Aksi ini dilatarbelakangi oleh temuan di lapangan yang menunjukkan masih maraknya aktivitas bongkar muat batu bara yang diduga ilegal di sepanjang Sungai Mahakam. Aktivitas tersebut bahkan disinyalir berlangsung melalui sejumlah jetty yang legalitasnya dipertanyakan, namun tetap beroperasi secara terbuka tanpa penindakan tegas dari otoritas terkait.
Salah satu titik yang menjadi sorotan serius adalah Jetty Pendingin, yang hingga saat ini masih diduga beroperasi meskipun izin dan status hukumnya belum jelas. Kondisi ini menimbulkan pertanyaan besar terhadap fungsi pengawasan KSOP Samarinda sebagai otoritas pelabuhan.
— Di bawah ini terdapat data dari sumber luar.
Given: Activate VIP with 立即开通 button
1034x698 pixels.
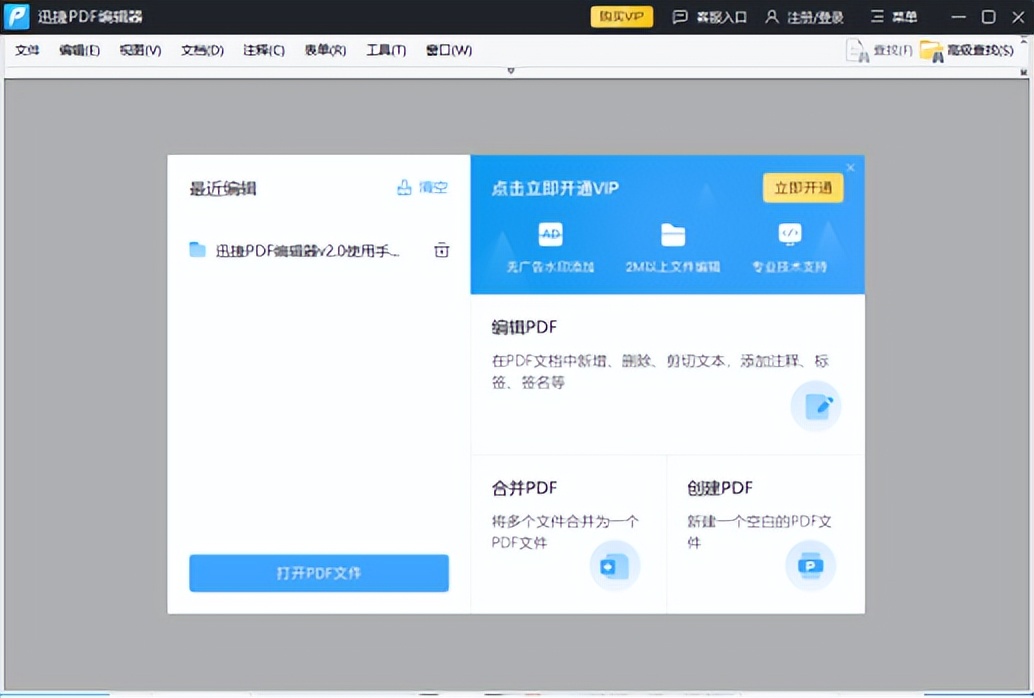Looking at the screenshot, I should click(804, 187).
Lebih jauh, isu ini semakin menguat dengan mencuatnya dugaan kasus suap senilai Rp36 miliar yang menyeret nama instansi KSOP Kelas I Samarinda. Dugaan tersebut dinilai semakin menemukan relevansi setelah Kepala KSOP Kelas I Samarinda diketahui telah dinonaktifkan atau cuti dari jabatannya, yang justru memunculkan spekulasi publik terkait adanya persoalan serius di internal lembaga tersebut. Hingga kini, belum terdapat kejelasan yang transparan terkait proses penanganan kasus tersebut, sehingga menimbulkan keresahan publik dan dugaan adanya pembiaran sistemik.